Word and element location records:
------------------------

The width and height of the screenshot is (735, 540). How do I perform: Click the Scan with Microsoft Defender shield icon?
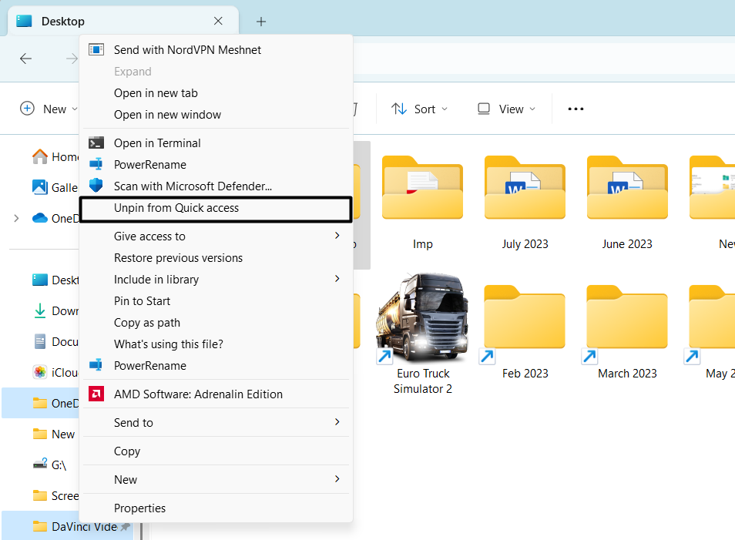(x=96, y=186)
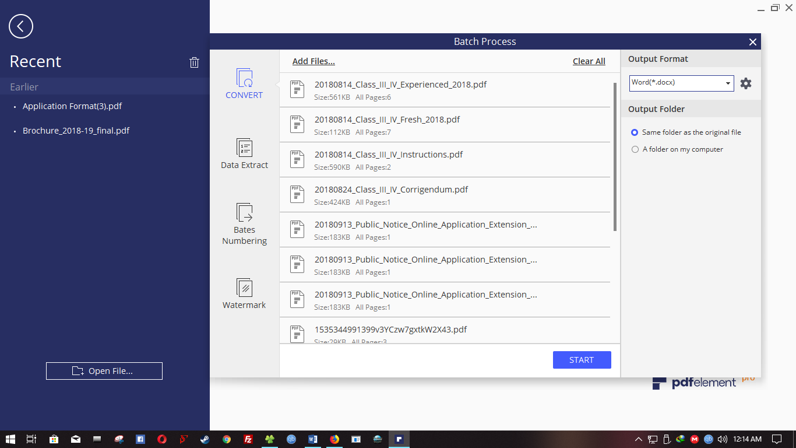Open Brochure_2018-19_final.pdf from recent list
The image size is (796, 448).
[x=76, y=131]
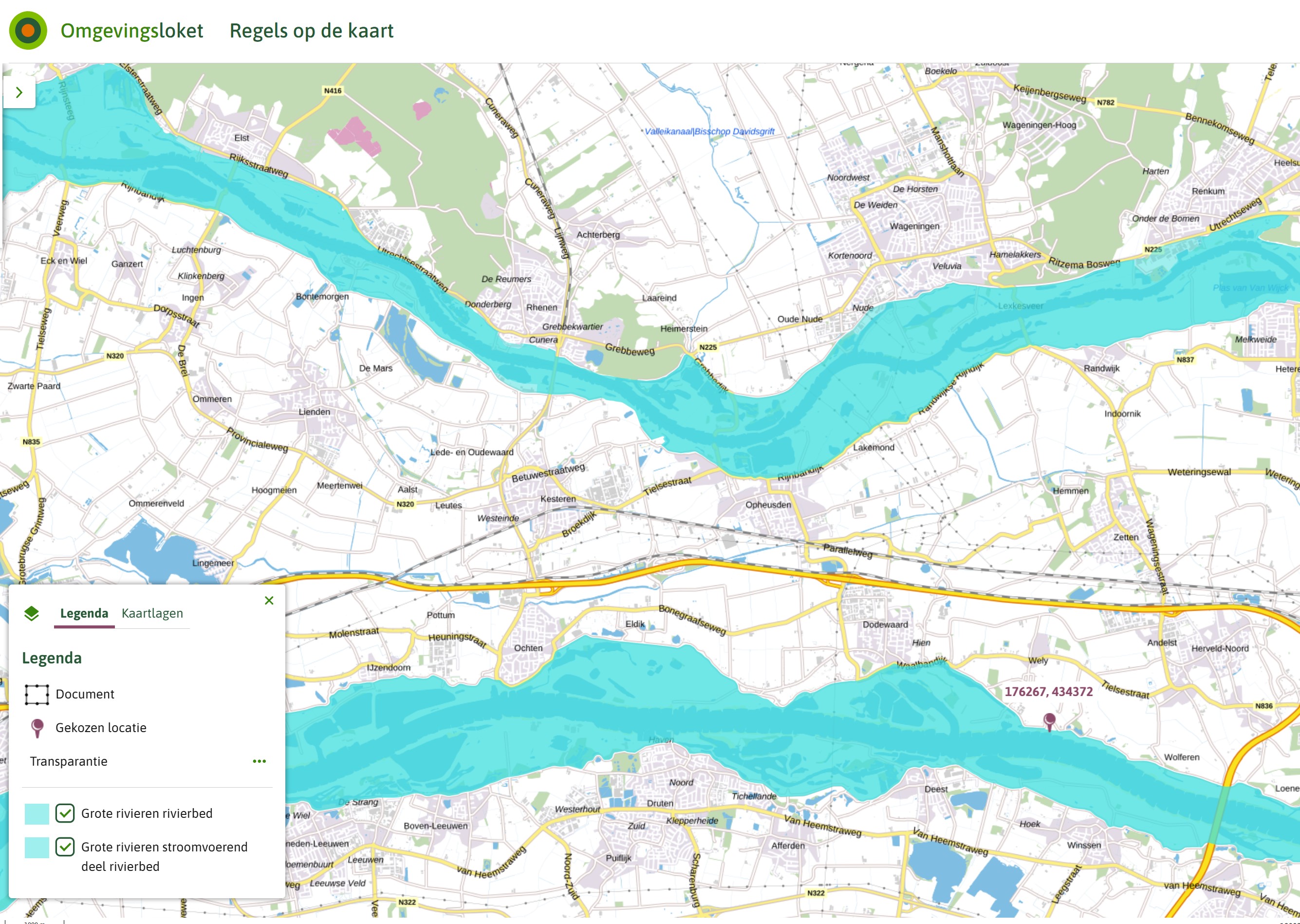The image size is (1300, 924).
Task: Switch to the Kaartlagen tab
Action: coord(152,613)
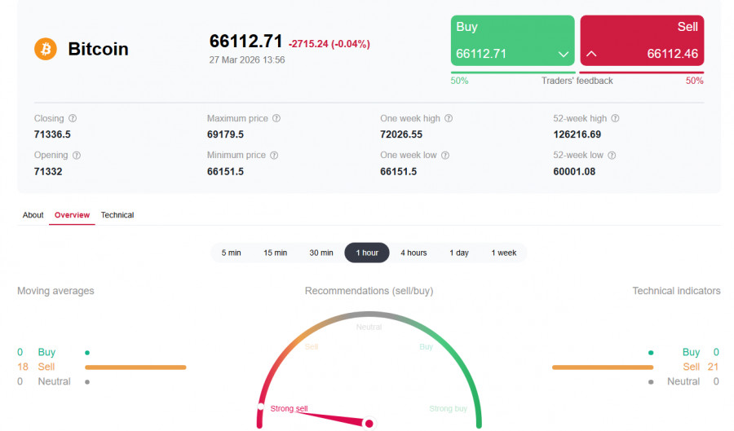
Task: Click the One week high help icon
Action: 449,118
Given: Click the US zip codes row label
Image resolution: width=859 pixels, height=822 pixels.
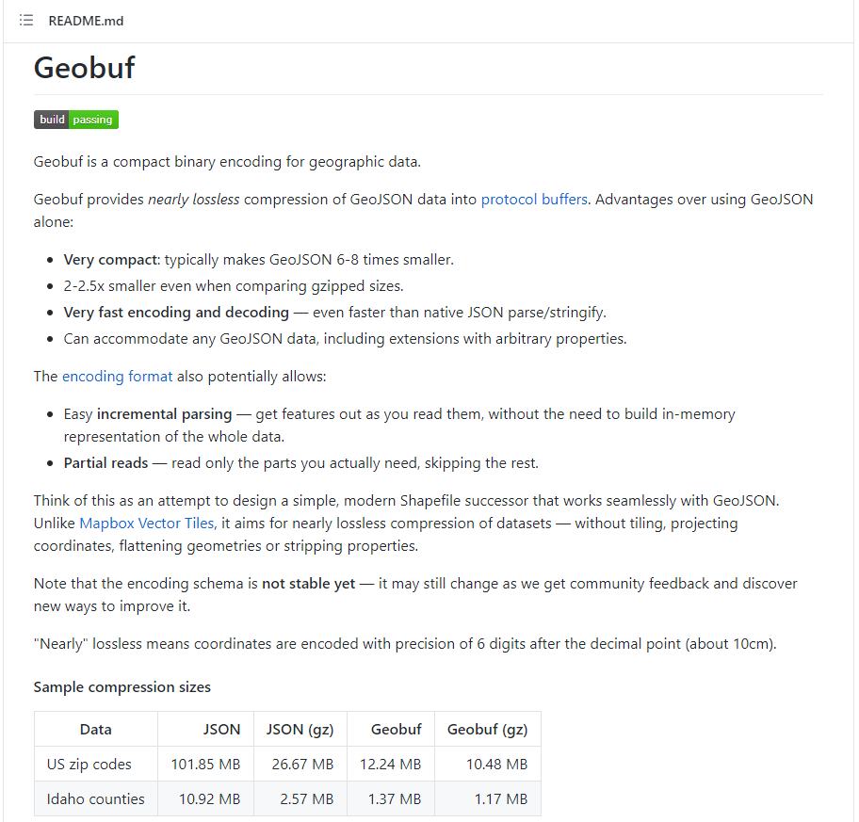Looking at the screenshot, I should (x=89, y=765).
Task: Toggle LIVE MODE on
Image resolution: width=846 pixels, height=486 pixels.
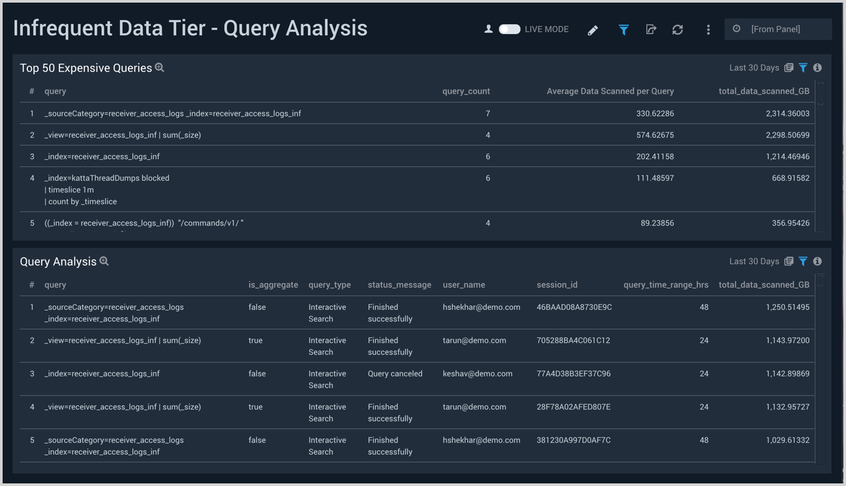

------------------------

Can you turn these lines of material into a JSON list of strings, one string per line, with blank lines skipped and the pictures left out?

[
  "The width and height of the screenshot is (735, 540). How do I perform: Click the Scan with Microsoft Defender shield icon?",
  "(x=96, y=186)",
  "Open Brochure_2018-19_final.pdf from recent list",
  "The image size is (796, 448).",
  "[x=76, y=131]",
  "The image size is (1300, 924).",
  "Task: Switch to the Kaartlagen tab",
  "Action: coord(152,613)",
  "Task: Click the One week high help icon",
  "Action: 449,118",
  "Given: Click the US zip codes row label",
  "Image resolution: width=859 pixels, height=822 pixels.",
  "Looking at the screenshot, I should (x=89, y=765).",
  "Task: Toggle LIVE MODE on",
  "Image resolution: width=846 pixels, height=486 pixels."
]